The goal is to ensure prospective renters are treated equally, according to Councilmember Lisa Herbold, who championed the policy. When landlords pick one renter among multiple qualified applicants, their own biases — conscious or unconscious — may come into play, she says.
There are questions, even after a tenant meets the basic “qualifications” for renting, such as credit rating, ability to pay* and prior landlord recommendations. Prior criminal history cannot be a question, though, as Seattle has forbidden landlords from running a rap sheet. Chief among them is that landlords lose any discretion for intangible qualifications, from a tenant with a bad attitude to one whose personal hygiene could present a problem for other tenants.
The libertarian law firm, Pacific Legal Foundation, is challenging the law.
If government can strip you of choice just because unconscious bias might influence that choice, its power would have no bounds. But that is precisely what Seattle is doing to its landlords. In Yim v. City of Seattle, PLF is challenging an anti-discrimination law that prohibits landlords from choosing their own tenants. Today, we filed our opening brief to ask the Court to invalidate this oppressive and brazen violation of fundamental rights.
Whether this constitutes an unconstitutional taking is unclear. But that this reflects a new level of regulatory creep is certain. At Volokh Conspiracy, Ilya Somin makes the case that this crosses the line.

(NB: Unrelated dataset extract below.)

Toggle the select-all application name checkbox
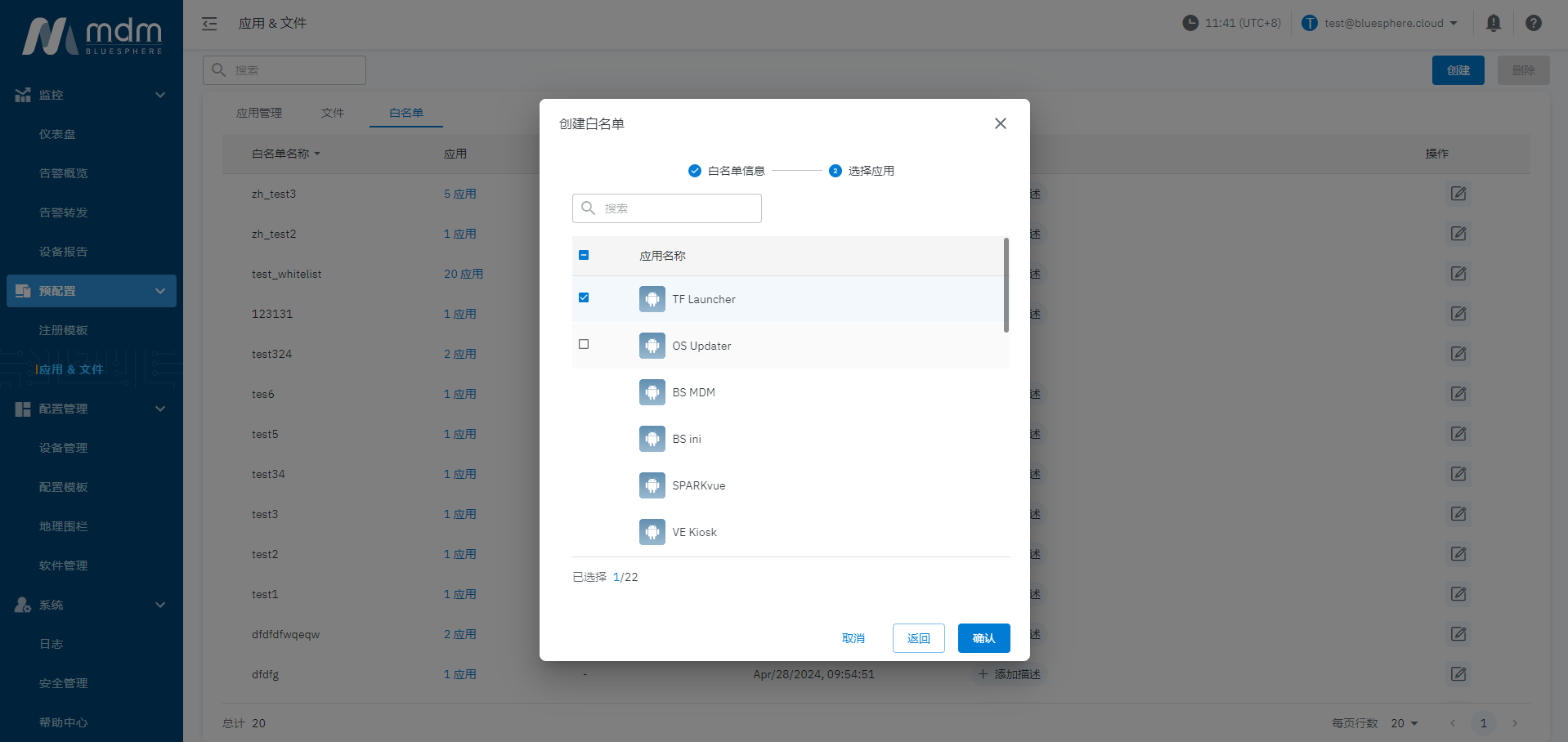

It is surely true that landlords sometimes engage in subconscious discrimination. Indeed, the same is true of a wide range of people engaging in all kinds of transactions. It does not follow, however, that eliminating landlord choice is the right answer. Doing so is likely to harm tenants more than it benefits them. If landlords cannot rank potential tenants based on factors such as reliability, credit history, their treatment of previous rental properties, and so on, the predictable result is that they will either put fewer properties on the market to begin with, charge higher rent, increase security deposits, or some combination of these and other measures that make rental housing more costly. This likely to be particularly true of landlords who own properties in poor and minority neighborhoods, where landlords believe the risk of nonpayment or other problems is likely to be unusually high.
Will this regulation undermine the rental market in general, and for the poor and minorities in particular, if landlords believe they will be forced into renting to “undesirable” tenants? It’s hard to imagine that people with property to rent will let it lie fallow because of this regulation. They make money renting, and making money is why one becomes a landlord. Holding rentals off the market makes no sense, as they will produce no income.
Whether or not Seattle’s policy is illegal, it potentially sets a dangerous precedent. If the state can impose severe restrictions on liberty and property rights in order to curb subconscious bias, there would be few meaningful limits to its power. Very few if any types of decisions are completely free of cognitive errors of this type. They can occur in almost any economic or social transaction.
And this lies at the core of the opposition to this deep regulatory incursion, that it’s one more step into governmental micromanagement of individual freedom. There will certainly be instances where the “first come, first rent” regulation results in problems, particularly for small buildings where getting along with one’s neighbors is at a premium.
There is no magic to landlords’ assumptions about who will be a better tenant than someone else. And many landlords don’t really care, as this is how they manage their rentals already. But the question of whether this new intrusion into individual discretion, property rights, personal choices, will lead to ever-deeper regulation of people’s discretion to “curb subconscious bias” is a serious one.
Renting apartments is a business, like any other. Businesses are subject to regulation. You may believe they shouldn’t be, but they are. The law allows it and that’s really not a subject for serious debate. However, regulating business for implicit bias, as opposed to discrimination, is a very different animal. Since implicit bias, itself a controversial concept, can’t be detected per se (because it’s implicit, see?), the only means of combating it is to prohibit discretion at all.
And if individual discretion becomes a legitimate subject of business regulation, with the solution being to prohibit all individual discretion, the consequences could be bizarre. And even though this comes as a business regulation, regulation tends to transfer over to the personal realm eventually, as demonstrated by Title IX’s impact.
Is the “first come” rule for Seattle rentals the end of the world? In that instance, probably not. But regulatory creep has happened over and over, and individual discretion is a core aspect of individual freedom, even when it comes to how one chooses to conduct one’s business.
Is the potential benefit of ending implicit bias worth losing the ability to make business choices based on one’s personal discretion? Perhaps. But will this prove to be the acceptable baby step that leads inexorably to the next one, and the one after that, which ends up socially engineering our every choice? That’s the question that should be considered now, as it will be too late once personal discretion has been lost to good intentions.
*The law prohibits discrimination based on the source of rental payments.
The Seattle City Council approved an ordinance Monday banning discrimination by landlords against renters with alternative sources of income, such as Social Security benefits, veteran’s benefits, unemployment insurance, child-support payments and other assistance programs.